Source data section start

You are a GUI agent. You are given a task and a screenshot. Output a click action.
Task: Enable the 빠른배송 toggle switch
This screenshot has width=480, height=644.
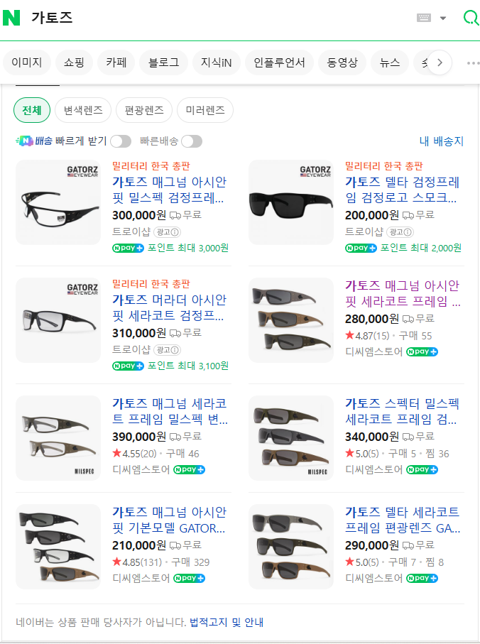[191, 141]
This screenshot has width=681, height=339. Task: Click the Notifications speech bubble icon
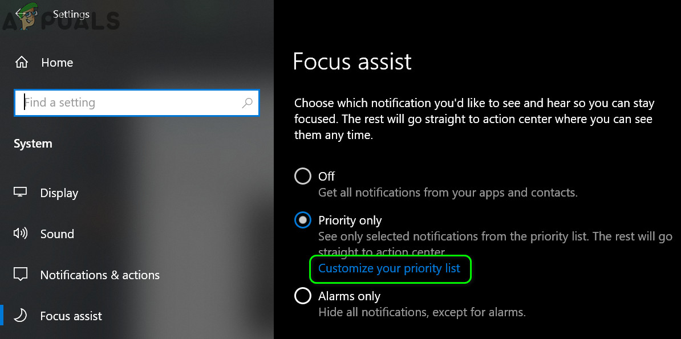[21, 275]
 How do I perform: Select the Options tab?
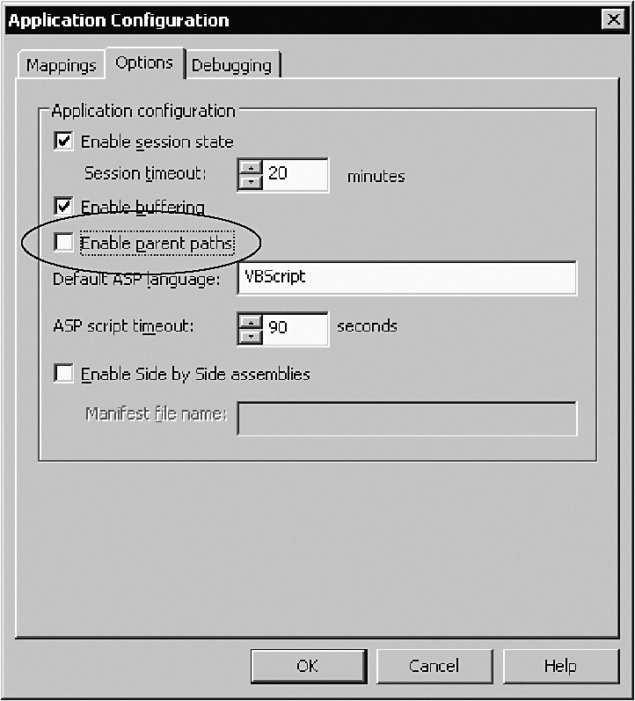144,63
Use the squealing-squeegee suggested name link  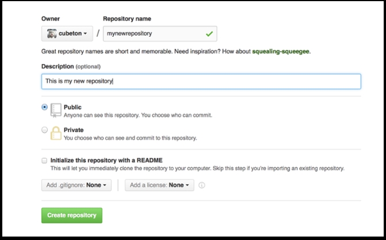[281, 52]
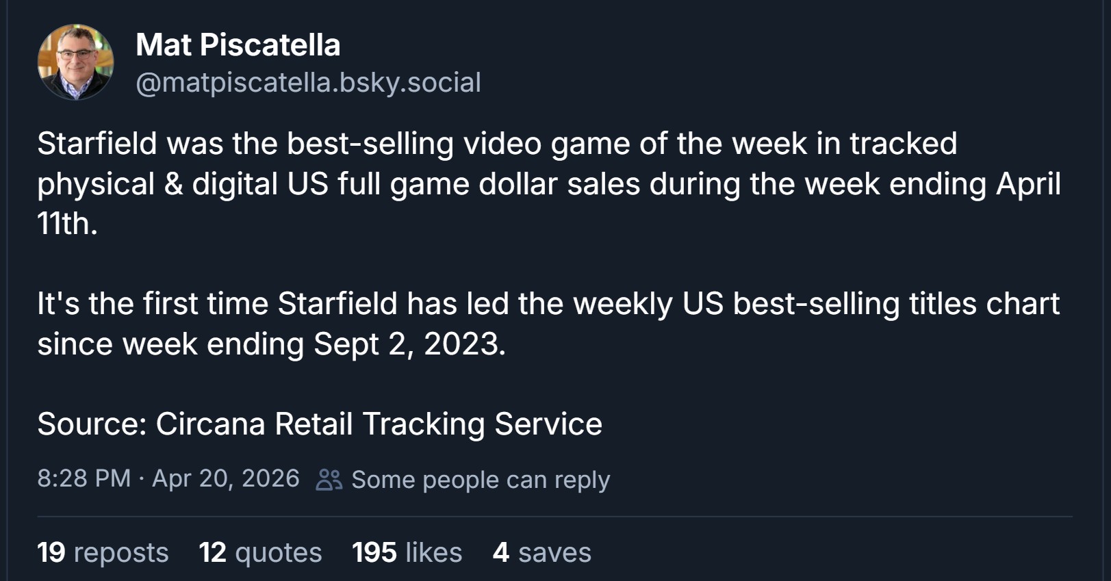Open the 12 quotes list
Viewport: 1111px width, 581px height.
[260, 552]
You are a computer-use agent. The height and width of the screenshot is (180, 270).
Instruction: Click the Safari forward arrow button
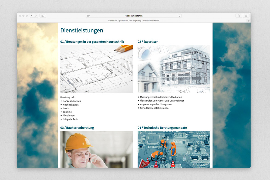coord(36,16)
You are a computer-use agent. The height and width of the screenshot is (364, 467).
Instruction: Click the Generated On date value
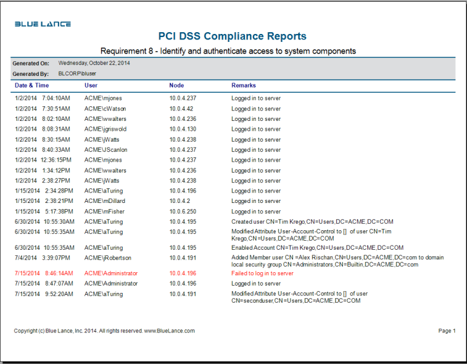point(94,63)
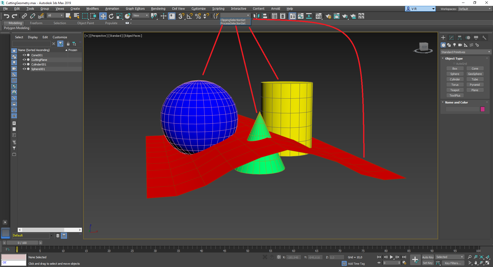
Task: Click the Mirror tool icon
Action: point(256,16)
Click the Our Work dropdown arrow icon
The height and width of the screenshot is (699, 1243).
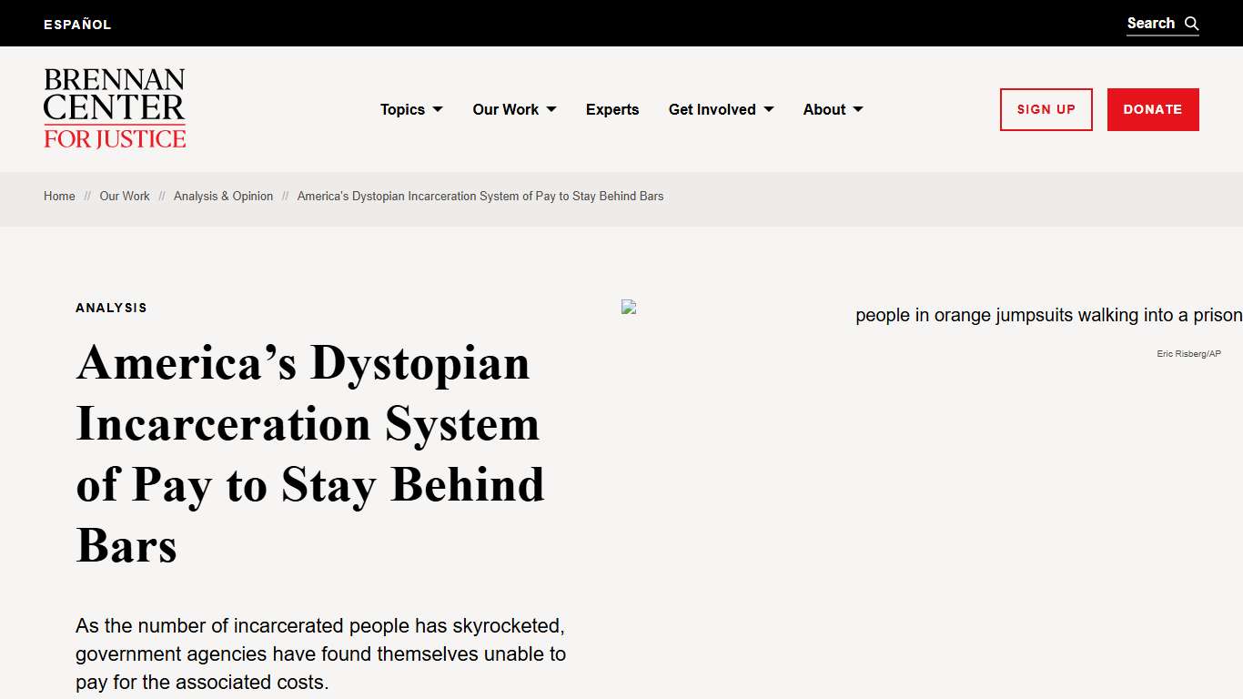point(552,109)
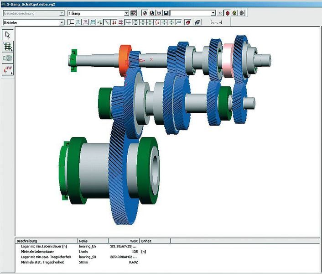Image resolution: width=322 pixels, height=274 pixels.
Task: Sort by the Beschreibung column header
Action: point(46,241)
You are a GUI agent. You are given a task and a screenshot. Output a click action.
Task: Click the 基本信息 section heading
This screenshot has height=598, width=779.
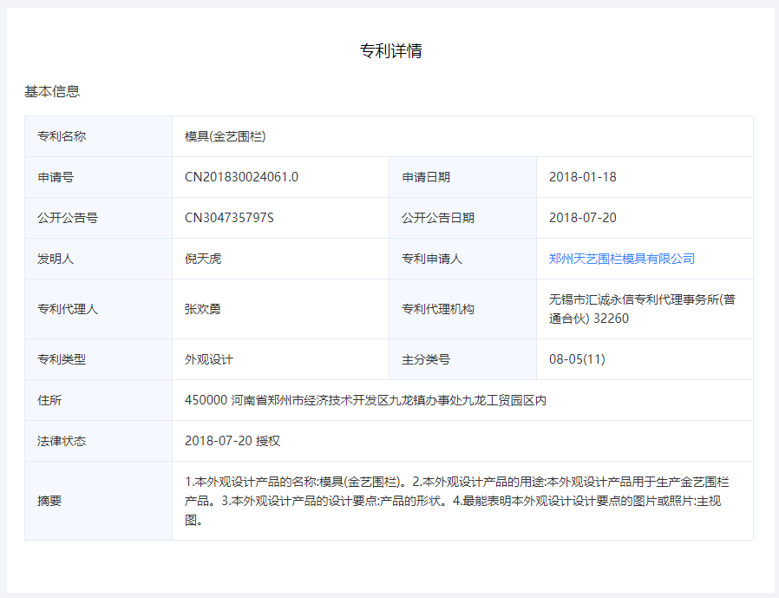(52, 91)
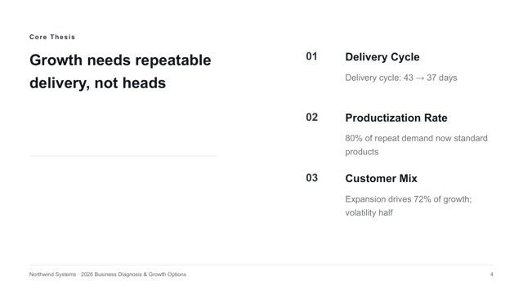
Task: Select the '80% of repeat demand' text
Action: pyautogui.click(x=389, y=138)
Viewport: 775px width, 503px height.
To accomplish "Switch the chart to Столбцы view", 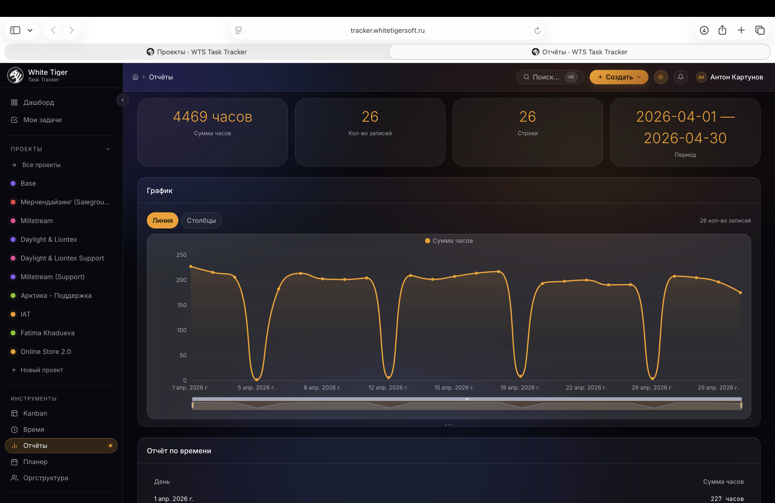I will (201, 220).
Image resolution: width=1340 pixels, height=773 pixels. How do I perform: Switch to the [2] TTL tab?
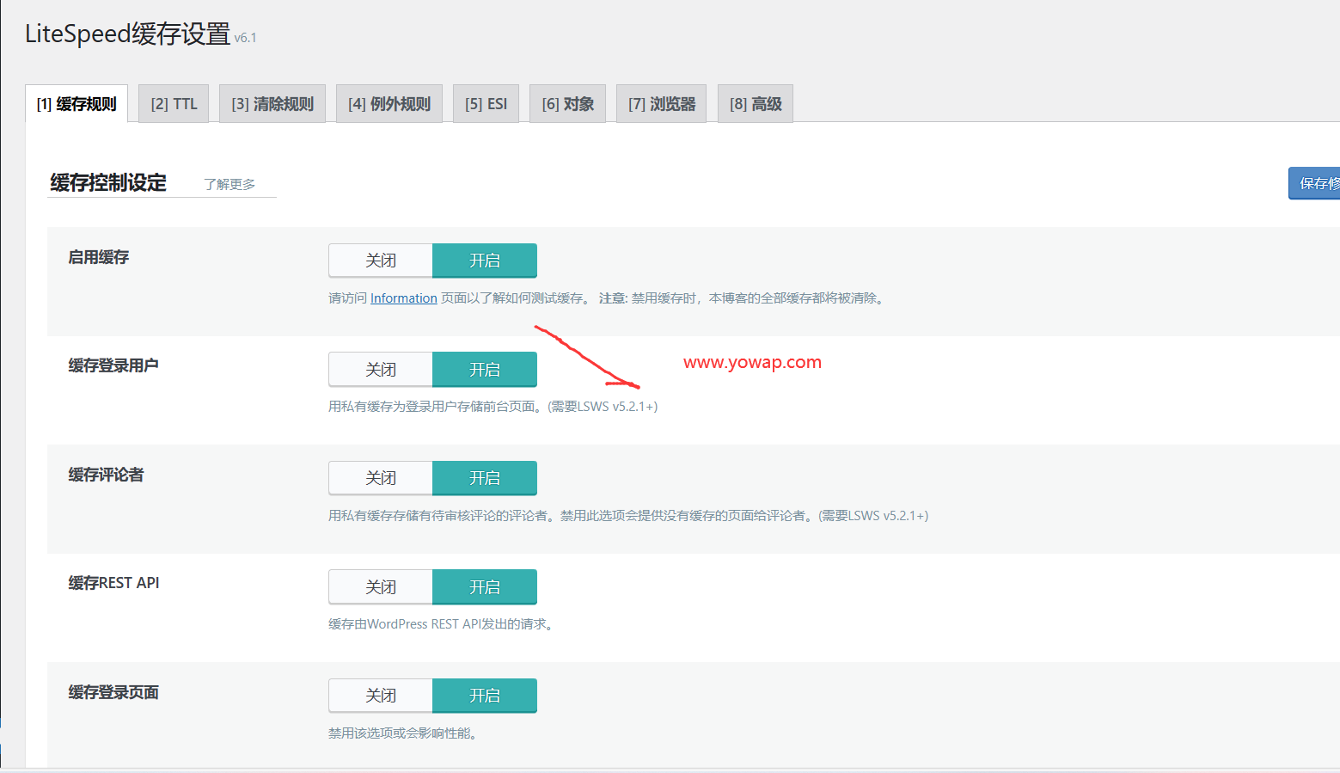(x=173, y=103)
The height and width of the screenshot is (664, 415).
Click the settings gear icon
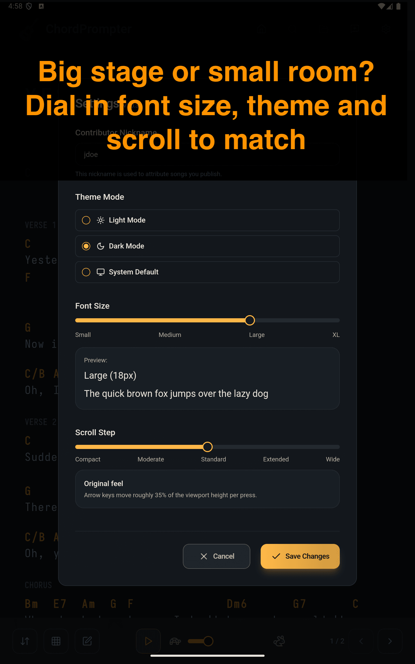[x=386, y=29]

Source data section end

**Aim of the task**
Each line of the listing that includes the word "agent" should be copied out.

**Exercise result**
You are a GUI agent. You are given a task and a screenshot. Output a click action.
You are a computer-use agent. The height and width of the screenshot is (180, 270).
You are a computer-use agent. The height and width of the screenshot is (364, 467).
You are a GUI agent. You are given a task and a screenshot. Output a click action.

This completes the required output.